Among IDP in Ankawa

The Kurdish Globe - - FRONT PAGE -

If you walk the streets of the small town of Ankawa, es­pe­cially the ar­eas around the main church, you will be able to dis­cern the tragic and sad ex­pres­sions on the faces of so many peo­ple in this limited space. Chris­tians dom­i­nate the pic­ture, but there are Shabaks, Yazidis and Kakays among them as well. When you con­verse with any one, you soon re­al­ize what ISIS has in­flicted on th­ese poor souls. It is beyond any de­scrip­tion. But the fact that th­ese IDP have got a safe haven in Hawler gives them some con­so­la­tion to mit­i­gate, to cer­tain ex­tent, their un­bear­able suf­fer­ing.

Of course when a per­son is up­rooted from his/her place of ori­gin it is then the prob­lems and dif­fi­cul­ties mount. Now, In Ankawa, there are around 20,000 IDP. Some live in the church, some in schools, rented houses, some in un­fin­ished build­ings and some in tents in the small gar­dens ad­ja­cent to the church. Un­de­ni­ably, the sit­u­a­tion is not what one hopes for, but it is un­doubt­edly much bet­ter than any other al­ter­na­tive like liv­ing un­der the ab­surd de­crees of the Is­lamic ISIS.

In front of the church there is a tem­po­rary hos­pi­tal. There are doc­tors, nurses and nuns who help the pa­tients. In our con­ver­sa­tion with Sis­ter Diana, she told us about the dif­fi­cul­ties they face. On daily bases, hun­dreds of peo­ple visit the clinic. New­born ba­bies, old peo­ple, preg­nant women and oth­ers. There is medicine to hand out. Donors help. But, of course, in such cir­cum­stances, the clinic needs more as­sis­tance and ma­te­rial. Ac­cord­ing to the staff, the KRG has done a lot to pro­vide the hos­pi­tal with ba­sic needs. How­ever, the sheer num­ber of peo­ple makes the sit­u­a­tion quite dif­fi­cult to man­age.

Dur­ing our in­ter­view with peo­ple, we dis­cov­ered more about the atroc­i­ties per­pe­trated by the ISIS against them. Some com­plained about the ter­ror­ists tak­ing their money, gold, iden­tity cards and pass­ports. So, now they face dif­fi­cul­ties when they try to em­i­grate to other coun­tries. Some had left their homes twice. First from Mo­sul to Qaraqush, then from there to Hawler. And in the process, they have lost all their prop­er­ties and their per­sonal dig­ni­ties. Ac­cord­ing to one of them by the name S.A. there are no longer any Christian soul left in Mo­sul.
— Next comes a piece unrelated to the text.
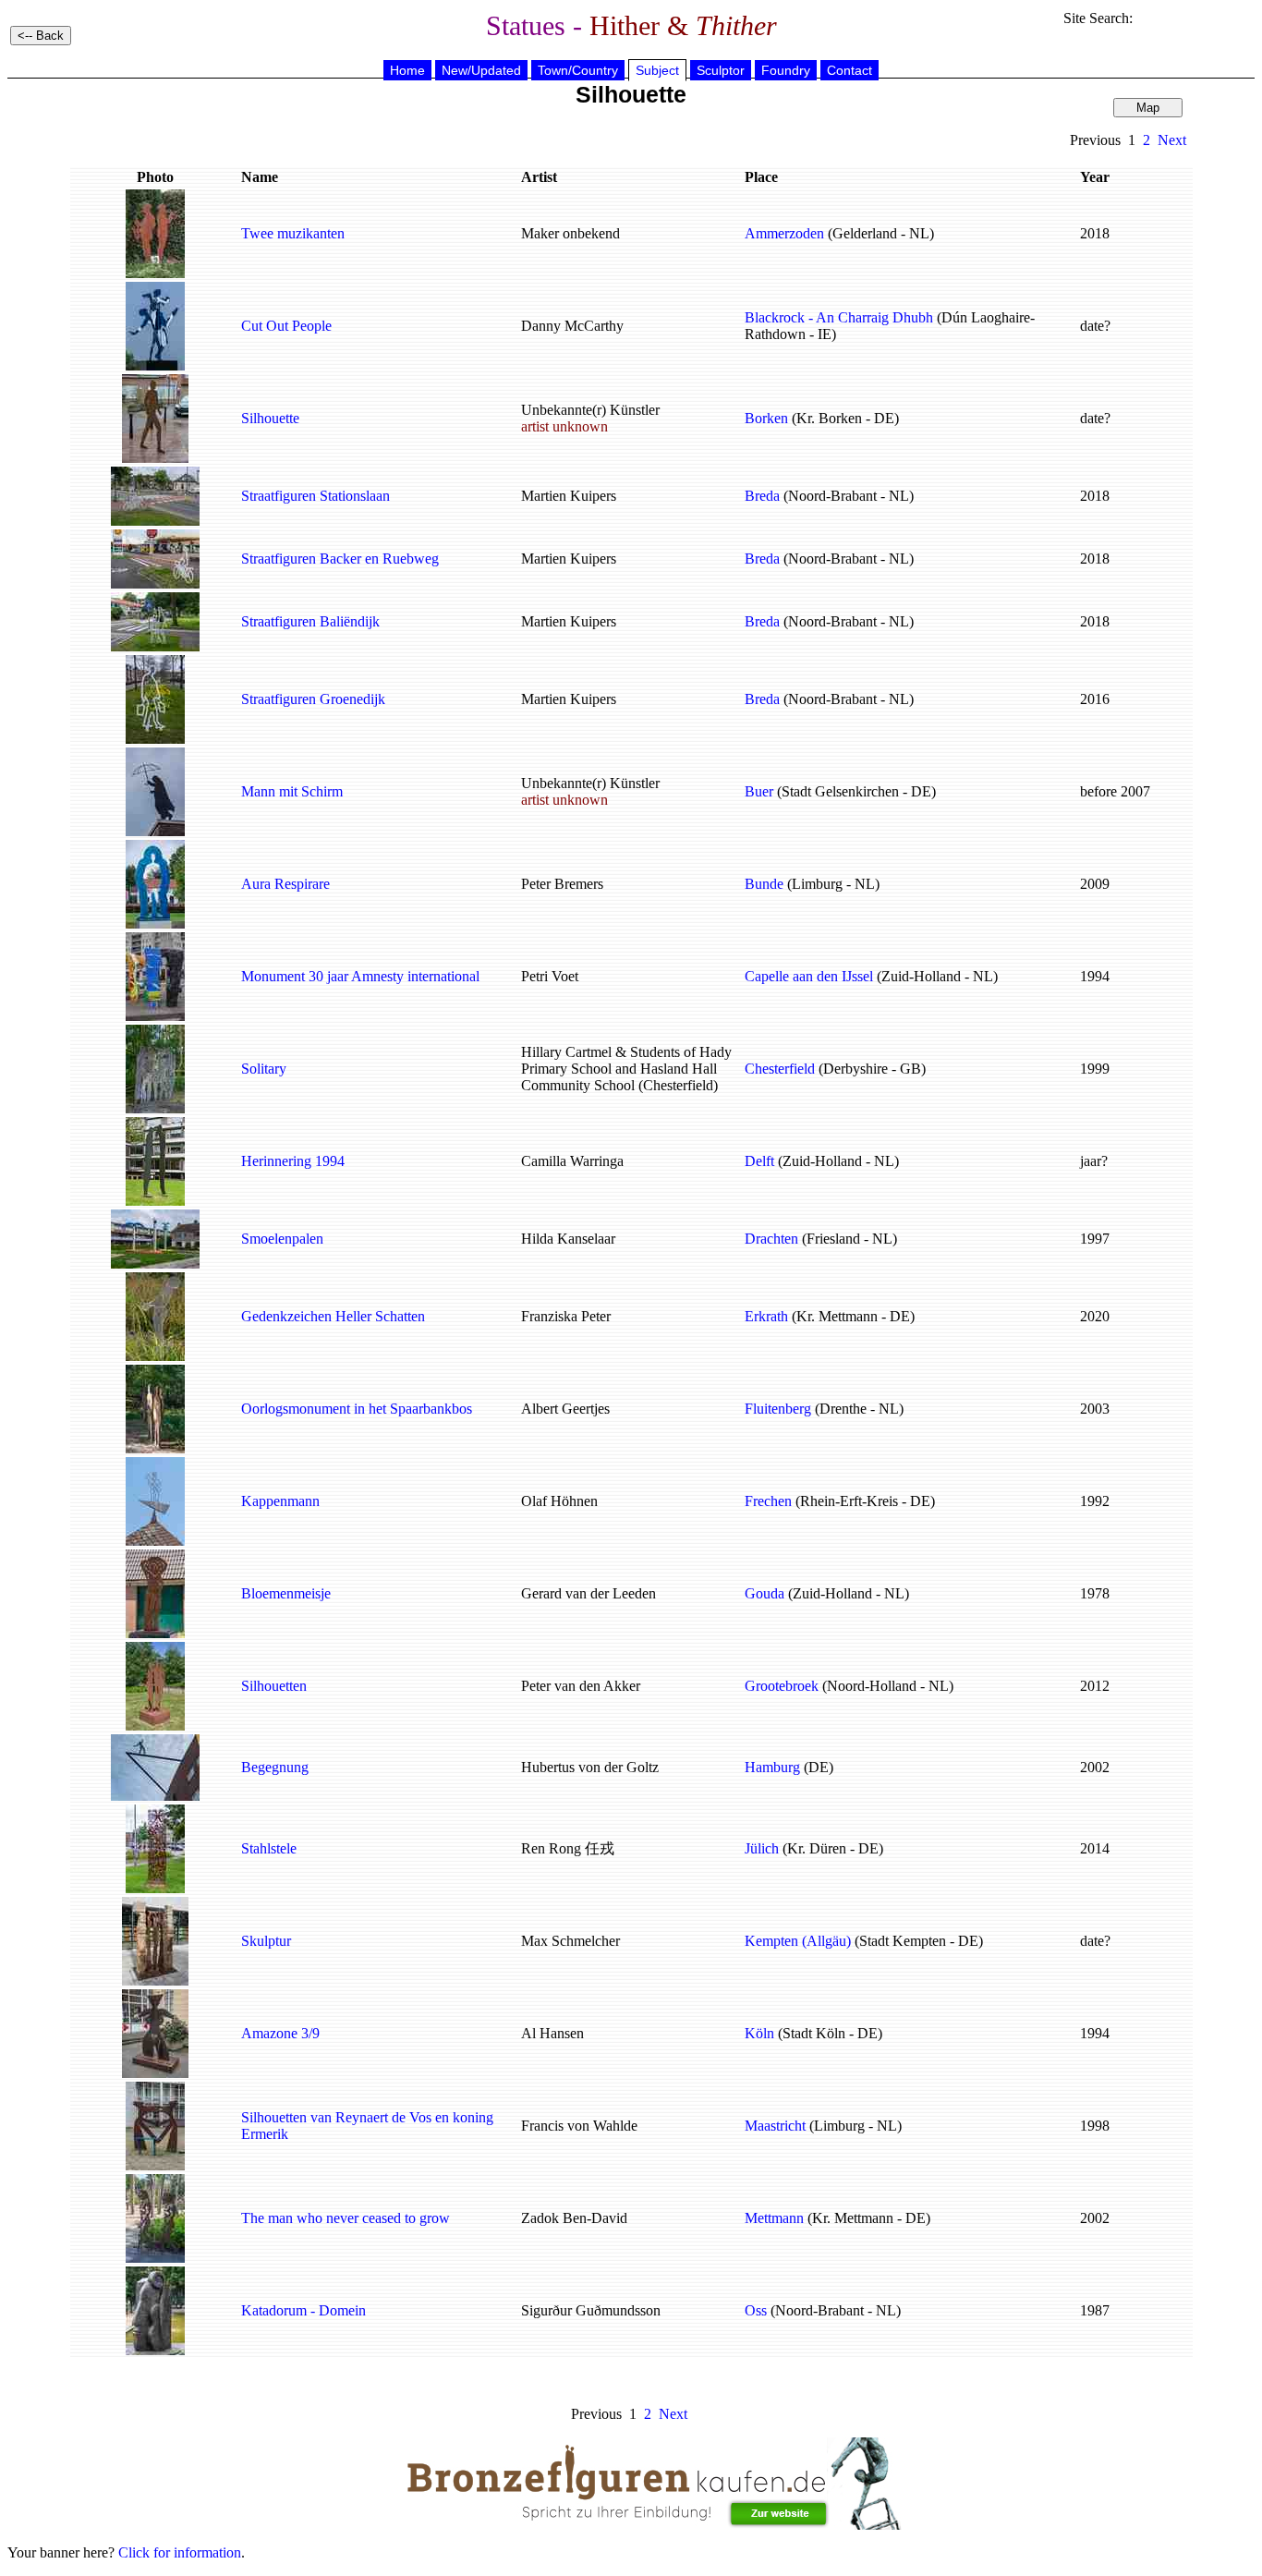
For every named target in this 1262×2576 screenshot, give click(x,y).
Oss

After 1500 years, the city is emp­tied from them.

The KRG has shoul­dered a gi­gan­tic task to wel­come all th­ese IDP. At the time other coun­tries shun to bur­den their re­spon­si­bil­ity, like Iraq it­self, Kur­dis­tan has opened its arms for th­ese eth­nic groups. It has done what­ever pos­si­ble to as­sist th­ese peo­ple. It is es­ti­mated that there are nearly two mil­lion IDP in Kur­dis­tan at the mo­ment, and the num­ber is con­stantly in­creas­ing. The dis­placed are pro­vided with tents to sleep un­der, food, wa­ter, elec­tric­ity and med­i­cal care. While there is no bound­ary for the cruel and bar­baric deeds of the ISIS, the Kur­dish Gov­ern­ment knows no bound­ary for its gen­eros­ity. Above all, the se­cu­rity that the KRG is pro­vid­ing th­ese peo­ple is of paramount im­por­tance to ev­ery­thing else.